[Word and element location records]
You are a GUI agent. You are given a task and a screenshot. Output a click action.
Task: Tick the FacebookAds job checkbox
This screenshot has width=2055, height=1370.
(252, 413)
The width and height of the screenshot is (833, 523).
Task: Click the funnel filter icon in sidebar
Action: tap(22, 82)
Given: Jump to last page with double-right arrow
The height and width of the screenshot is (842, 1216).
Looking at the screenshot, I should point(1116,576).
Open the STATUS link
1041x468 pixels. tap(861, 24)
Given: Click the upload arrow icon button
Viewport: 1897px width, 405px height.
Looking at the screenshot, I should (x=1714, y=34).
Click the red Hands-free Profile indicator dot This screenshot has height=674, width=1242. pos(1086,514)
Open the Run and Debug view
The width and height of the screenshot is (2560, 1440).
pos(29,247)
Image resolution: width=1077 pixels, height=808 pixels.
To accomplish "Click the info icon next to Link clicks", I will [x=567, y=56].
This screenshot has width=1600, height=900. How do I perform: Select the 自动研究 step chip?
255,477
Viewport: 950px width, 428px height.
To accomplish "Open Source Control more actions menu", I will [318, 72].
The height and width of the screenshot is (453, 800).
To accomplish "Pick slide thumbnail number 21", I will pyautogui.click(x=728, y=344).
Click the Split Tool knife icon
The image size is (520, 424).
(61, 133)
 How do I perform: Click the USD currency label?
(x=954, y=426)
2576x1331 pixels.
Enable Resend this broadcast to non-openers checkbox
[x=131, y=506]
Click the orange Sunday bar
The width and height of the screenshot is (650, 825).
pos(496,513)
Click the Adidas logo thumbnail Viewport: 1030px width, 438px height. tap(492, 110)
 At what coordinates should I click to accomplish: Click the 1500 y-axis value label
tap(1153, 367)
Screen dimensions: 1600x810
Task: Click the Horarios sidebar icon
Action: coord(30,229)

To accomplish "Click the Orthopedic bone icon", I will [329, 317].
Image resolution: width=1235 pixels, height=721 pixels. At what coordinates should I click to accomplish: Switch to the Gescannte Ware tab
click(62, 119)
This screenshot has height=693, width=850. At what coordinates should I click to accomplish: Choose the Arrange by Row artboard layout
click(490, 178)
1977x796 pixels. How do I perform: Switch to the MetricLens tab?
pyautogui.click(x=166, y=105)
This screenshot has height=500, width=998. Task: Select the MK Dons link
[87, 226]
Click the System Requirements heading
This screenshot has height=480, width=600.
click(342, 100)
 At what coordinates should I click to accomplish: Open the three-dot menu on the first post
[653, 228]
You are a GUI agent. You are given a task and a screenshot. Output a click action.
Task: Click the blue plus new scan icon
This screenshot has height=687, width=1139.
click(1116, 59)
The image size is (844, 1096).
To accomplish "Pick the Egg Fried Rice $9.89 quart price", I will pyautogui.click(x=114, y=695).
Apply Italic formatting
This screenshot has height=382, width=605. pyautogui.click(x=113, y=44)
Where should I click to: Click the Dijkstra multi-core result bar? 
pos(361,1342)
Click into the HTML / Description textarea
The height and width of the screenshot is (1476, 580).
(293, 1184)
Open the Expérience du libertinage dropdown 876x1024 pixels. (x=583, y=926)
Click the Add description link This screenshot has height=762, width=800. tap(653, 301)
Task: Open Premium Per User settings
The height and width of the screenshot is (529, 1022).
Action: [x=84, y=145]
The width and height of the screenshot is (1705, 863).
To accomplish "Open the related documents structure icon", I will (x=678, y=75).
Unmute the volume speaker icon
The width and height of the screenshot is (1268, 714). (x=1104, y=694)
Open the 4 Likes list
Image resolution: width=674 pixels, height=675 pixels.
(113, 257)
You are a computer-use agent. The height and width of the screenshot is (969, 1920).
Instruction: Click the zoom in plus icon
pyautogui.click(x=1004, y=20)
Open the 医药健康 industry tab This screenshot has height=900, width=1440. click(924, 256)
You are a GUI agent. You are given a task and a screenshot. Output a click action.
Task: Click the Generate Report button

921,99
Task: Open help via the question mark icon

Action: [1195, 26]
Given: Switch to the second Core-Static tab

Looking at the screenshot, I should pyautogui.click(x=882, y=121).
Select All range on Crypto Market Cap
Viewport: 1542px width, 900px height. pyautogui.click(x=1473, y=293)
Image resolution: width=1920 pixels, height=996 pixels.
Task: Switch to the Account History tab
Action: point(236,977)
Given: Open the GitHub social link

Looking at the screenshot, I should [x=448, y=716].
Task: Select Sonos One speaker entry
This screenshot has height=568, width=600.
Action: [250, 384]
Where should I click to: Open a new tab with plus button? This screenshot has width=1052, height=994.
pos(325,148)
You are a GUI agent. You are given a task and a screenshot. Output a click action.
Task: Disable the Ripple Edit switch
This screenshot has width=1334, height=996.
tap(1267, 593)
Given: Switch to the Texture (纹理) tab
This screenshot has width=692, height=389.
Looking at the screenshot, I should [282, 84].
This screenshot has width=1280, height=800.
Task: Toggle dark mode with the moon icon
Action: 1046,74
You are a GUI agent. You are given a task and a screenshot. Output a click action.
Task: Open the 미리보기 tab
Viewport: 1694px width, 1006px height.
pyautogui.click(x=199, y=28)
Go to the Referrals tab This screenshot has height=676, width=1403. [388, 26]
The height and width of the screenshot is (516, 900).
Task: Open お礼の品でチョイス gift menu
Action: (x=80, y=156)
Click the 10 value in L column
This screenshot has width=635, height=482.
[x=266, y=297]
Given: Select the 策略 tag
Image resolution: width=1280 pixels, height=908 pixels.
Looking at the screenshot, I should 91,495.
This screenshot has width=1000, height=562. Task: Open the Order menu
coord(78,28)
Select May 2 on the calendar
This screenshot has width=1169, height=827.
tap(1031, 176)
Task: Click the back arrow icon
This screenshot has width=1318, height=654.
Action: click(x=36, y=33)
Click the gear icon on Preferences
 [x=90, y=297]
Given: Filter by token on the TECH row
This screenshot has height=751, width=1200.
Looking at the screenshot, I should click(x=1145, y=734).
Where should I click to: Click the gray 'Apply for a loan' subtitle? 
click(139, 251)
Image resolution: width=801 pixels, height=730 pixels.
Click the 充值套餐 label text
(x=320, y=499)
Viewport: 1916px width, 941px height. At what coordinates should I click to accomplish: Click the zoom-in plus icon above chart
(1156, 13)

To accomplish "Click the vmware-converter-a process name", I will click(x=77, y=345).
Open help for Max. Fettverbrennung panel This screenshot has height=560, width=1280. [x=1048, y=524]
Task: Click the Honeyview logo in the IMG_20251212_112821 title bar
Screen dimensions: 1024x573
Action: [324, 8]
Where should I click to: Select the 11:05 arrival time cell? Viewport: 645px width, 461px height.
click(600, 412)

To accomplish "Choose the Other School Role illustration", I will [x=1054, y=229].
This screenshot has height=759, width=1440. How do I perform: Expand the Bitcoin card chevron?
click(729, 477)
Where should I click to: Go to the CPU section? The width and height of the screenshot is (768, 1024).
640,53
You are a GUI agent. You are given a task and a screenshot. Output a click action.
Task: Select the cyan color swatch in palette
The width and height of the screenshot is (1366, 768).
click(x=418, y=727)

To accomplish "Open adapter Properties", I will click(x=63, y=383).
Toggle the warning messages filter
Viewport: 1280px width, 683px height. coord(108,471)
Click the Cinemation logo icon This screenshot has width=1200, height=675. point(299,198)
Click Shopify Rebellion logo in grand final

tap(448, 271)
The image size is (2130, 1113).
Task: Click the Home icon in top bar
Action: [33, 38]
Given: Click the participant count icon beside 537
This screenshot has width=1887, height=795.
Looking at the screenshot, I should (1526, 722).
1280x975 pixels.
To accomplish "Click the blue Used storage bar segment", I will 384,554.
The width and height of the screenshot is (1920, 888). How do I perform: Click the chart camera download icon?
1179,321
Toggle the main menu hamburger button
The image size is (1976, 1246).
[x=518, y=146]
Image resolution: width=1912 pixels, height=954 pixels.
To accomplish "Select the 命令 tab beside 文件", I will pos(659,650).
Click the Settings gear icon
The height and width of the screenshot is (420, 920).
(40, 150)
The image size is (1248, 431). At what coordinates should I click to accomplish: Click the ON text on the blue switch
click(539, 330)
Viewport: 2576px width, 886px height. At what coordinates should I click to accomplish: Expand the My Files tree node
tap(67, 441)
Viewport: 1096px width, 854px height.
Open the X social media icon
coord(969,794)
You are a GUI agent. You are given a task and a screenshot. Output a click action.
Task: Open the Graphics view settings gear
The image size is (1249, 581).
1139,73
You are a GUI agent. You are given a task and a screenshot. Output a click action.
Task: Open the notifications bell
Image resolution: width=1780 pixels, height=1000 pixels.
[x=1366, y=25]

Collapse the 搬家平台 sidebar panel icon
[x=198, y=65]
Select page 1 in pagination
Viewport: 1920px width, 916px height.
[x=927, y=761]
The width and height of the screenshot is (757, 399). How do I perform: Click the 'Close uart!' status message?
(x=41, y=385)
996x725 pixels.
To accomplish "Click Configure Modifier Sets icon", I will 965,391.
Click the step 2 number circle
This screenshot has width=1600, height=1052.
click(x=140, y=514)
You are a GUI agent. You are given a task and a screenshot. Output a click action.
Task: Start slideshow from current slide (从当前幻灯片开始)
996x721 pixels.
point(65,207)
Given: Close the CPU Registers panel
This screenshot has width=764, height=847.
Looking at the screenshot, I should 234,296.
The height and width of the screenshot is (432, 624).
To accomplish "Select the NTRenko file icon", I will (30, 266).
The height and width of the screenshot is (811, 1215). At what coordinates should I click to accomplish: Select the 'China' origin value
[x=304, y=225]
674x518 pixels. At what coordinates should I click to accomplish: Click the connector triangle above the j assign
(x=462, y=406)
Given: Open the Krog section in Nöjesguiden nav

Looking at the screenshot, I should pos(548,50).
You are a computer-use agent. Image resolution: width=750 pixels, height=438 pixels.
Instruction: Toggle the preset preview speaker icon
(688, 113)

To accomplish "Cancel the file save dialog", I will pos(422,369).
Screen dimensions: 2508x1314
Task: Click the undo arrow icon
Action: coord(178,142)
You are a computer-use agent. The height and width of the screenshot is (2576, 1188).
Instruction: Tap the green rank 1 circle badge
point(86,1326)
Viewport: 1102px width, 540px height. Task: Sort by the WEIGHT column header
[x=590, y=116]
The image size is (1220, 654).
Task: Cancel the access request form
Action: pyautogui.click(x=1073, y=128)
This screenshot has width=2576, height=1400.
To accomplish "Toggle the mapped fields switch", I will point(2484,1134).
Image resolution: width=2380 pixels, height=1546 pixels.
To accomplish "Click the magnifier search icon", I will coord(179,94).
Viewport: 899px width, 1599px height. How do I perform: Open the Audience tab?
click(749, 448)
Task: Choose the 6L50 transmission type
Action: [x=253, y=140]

Problem description => Print the lines of the records again without any change, starting at the line containing "Go to the Referrals" and ending at the line containing "tap(1031, 176)".

Answer to the exercise =>
Go to the Referrals tab This screenshot has height=676, width=1403. [388, 26]
The height and width of the screenshot is (516, 900).
Task: Open お礼の品でチョイス gift menu
Action: (x=80, y=156)
Click the 10 value in L column
This screenshot has width=635, height=482.
[x=266, y=297]
Given: Select the 策略 tag
Image resolution: width=1280 pixels, height=908 pixels.
Looking at the screenshot, I should 91,495.
This screenshot has width=1000, height=562. Task: Open the Order menu
coord(78,28)
Select May 2 on the calendar
This screenshot has width=1169, height=827.
tap(1031, 176)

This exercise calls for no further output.